— Begin DATA SUPPLIED —

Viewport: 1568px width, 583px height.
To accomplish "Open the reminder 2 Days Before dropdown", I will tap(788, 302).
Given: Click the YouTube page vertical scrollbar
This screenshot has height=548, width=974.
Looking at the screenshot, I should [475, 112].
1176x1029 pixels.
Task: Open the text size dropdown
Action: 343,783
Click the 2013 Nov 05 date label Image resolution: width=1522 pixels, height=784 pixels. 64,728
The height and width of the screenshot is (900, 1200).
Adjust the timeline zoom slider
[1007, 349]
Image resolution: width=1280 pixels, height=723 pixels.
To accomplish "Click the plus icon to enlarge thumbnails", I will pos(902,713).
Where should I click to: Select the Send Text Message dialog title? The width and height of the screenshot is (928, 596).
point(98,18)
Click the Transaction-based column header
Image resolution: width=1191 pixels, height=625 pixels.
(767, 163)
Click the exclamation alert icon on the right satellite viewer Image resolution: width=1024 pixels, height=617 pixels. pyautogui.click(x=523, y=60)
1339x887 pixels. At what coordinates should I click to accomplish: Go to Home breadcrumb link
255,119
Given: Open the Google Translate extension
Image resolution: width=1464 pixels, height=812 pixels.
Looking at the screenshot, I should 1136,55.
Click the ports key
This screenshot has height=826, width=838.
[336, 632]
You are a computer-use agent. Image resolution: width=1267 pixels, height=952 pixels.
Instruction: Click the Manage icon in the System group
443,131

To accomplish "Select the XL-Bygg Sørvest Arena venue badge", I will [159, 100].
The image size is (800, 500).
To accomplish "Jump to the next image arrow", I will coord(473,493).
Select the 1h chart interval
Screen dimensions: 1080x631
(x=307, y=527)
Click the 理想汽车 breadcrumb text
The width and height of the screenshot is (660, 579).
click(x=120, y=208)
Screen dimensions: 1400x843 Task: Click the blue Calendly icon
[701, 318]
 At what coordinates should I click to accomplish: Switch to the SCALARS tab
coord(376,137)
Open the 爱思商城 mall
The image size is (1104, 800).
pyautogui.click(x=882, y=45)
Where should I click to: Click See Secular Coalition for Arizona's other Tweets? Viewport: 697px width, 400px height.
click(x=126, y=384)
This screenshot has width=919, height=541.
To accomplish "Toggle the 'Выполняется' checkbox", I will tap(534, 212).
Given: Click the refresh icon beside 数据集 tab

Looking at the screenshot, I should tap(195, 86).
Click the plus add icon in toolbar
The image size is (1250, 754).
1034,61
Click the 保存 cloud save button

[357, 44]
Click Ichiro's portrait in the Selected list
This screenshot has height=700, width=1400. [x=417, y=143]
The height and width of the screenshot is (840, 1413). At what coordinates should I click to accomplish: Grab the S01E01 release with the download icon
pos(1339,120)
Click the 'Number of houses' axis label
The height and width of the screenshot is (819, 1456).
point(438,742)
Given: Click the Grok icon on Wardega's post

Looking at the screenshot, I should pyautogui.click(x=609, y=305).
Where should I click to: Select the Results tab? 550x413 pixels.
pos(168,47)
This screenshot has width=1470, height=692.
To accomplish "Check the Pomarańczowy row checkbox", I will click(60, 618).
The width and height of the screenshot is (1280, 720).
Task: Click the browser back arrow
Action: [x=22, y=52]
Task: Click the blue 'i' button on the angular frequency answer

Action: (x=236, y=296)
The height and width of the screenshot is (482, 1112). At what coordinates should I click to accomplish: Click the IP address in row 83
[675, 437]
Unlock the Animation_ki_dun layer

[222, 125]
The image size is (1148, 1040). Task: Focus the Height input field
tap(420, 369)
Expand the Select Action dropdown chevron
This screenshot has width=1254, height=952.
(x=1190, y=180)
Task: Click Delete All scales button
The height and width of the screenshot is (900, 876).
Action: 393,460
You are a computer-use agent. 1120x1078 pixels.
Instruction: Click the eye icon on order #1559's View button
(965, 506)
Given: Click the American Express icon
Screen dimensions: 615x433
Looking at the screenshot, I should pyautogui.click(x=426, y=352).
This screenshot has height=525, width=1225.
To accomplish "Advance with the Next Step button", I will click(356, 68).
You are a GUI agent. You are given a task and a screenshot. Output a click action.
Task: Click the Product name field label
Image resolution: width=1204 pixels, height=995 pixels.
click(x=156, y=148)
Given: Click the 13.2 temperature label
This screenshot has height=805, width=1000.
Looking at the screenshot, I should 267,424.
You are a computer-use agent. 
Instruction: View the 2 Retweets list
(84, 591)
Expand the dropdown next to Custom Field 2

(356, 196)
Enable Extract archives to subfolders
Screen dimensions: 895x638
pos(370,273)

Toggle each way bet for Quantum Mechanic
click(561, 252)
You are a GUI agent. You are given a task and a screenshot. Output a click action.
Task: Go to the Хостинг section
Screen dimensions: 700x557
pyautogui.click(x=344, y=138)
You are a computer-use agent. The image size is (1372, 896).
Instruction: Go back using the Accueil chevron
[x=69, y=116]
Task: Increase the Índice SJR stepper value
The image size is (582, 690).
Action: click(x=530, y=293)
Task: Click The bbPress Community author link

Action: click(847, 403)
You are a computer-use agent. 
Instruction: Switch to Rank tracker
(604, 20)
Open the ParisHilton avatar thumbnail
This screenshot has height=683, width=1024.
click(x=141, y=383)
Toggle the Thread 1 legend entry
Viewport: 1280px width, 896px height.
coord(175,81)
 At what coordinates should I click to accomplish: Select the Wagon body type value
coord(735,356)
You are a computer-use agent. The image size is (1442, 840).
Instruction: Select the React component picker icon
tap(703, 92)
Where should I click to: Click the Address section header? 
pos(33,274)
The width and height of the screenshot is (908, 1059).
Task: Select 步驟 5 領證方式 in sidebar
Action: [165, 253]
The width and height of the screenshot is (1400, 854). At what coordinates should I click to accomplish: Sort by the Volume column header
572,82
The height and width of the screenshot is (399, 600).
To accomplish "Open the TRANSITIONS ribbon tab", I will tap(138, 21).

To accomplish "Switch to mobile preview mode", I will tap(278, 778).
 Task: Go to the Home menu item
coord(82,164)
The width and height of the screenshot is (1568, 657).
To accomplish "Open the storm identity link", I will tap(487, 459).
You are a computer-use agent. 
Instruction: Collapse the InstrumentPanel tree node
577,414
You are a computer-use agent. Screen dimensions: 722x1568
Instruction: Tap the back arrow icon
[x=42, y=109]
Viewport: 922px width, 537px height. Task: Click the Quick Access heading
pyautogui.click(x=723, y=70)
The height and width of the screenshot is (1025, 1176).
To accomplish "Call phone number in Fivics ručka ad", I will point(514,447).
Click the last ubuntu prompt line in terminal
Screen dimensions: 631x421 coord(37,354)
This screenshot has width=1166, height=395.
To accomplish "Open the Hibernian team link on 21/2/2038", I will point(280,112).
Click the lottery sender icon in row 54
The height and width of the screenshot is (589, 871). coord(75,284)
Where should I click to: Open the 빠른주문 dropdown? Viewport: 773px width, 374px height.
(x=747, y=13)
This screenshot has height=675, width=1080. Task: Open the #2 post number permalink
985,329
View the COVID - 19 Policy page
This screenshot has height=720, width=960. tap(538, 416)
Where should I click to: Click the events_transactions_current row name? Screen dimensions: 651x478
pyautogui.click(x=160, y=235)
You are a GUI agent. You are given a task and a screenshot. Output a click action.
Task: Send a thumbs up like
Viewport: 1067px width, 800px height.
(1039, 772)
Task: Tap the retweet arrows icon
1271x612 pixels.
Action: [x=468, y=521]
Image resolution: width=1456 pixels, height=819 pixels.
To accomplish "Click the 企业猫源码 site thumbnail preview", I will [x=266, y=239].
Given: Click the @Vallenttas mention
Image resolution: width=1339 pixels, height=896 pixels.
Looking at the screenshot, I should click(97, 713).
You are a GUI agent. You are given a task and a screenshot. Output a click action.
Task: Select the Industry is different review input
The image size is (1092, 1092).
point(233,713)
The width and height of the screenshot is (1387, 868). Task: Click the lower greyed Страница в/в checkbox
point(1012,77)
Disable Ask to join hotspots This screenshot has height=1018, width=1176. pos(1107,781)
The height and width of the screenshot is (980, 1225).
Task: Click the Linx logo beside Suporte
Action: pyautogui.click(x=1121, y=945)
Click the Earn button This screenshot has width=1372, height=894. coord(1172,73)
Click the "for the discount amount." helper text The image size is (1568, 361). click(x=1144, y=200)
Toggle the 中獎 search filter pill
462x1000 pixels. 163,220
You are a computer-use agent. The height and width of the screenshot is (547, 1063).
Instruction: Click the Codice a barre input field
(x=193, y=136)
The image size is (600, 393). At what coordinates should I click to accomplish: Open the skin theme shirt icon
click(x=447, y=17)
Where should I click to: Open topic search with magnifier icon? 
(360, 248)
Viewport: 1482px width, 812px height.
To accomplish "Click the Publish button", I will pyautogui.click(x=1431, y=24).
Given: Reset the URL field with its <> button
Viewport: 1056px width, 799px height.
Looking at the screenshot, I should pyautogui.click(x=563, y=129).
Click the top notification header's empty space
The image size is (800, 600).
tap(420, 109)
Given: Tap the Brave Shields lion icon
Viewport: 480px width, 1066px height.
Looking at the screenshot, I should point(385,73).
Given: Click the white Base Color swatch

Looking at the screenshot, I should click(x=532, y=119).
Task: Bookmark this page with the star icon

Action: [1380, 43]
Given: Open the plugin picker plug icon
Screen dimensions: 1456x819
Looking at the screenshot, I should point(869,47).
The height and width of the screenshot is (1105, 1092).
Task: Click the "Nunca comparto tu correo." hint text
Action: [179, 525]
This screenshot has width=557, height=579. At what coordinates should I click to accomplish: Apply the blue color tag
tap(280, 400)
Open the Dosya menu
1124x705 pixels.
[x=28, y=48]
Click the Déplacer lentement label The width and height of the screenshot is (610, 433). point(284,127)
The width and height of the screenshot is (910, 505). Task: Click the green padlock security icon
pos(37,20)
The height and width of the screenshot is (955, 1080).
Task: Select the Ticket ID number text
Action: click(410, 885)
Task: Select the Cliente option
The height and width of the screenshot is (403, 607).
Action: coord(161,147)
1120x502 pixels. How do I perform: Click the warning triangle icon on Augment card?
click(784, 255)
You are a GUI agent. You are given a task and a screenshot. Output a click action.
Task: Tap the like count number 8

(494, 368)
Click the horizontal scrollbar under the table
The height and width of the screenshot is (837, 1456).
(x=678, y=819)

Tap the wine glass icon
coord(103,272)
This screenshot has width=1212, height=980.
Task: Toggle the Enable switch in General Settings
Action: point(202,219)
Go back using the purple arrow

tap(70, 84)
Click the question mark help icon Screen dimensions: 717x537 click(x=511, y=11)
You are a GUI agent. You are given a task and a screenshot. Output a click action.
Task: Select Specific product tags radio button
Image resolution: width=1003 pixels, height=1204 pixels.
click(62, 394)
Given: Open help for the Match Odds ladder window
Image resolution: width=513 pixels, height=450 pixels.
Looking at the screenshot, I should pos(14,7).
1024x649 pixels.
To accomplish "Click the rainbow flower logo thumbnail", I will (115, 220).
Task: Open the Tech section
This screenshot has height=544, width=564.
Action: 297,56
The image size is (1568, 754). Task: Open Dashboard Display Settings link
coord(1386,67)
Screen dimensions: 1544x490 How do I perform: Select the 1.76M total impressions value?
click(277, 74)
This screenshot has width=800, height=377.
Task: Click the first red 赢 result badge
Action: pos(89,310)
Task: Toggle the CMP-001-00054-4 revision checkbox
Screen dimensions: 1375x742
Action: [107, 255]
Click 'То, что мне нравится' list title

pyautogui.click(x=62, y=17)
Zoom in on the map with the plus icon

— End DATA SUPPLIED —

Please rewrite the data from the line with "The width and height of the screenshot is (1387, 868)." to the line with "Click the Earn", swapping "greyed" for "grayed" and leaving everything else unchanged.

SOLVED EXERCISE:
The width and height of the screenshot is (1387, 868). Task: Click the lower grayed Страница в/в checkbox
point(1012,77)
Disable Ask to join hotspots This screenshot has height=1018, width=1176. pos(1107,781)
The height and width of the screenshot is (980, 1225).
Task: Click the Linx logo beside Suporte
Action: pyautogui.click(x=1121, y=945)
Click the Earn button This screenshot has width=1372, height=894. coord(1172,73)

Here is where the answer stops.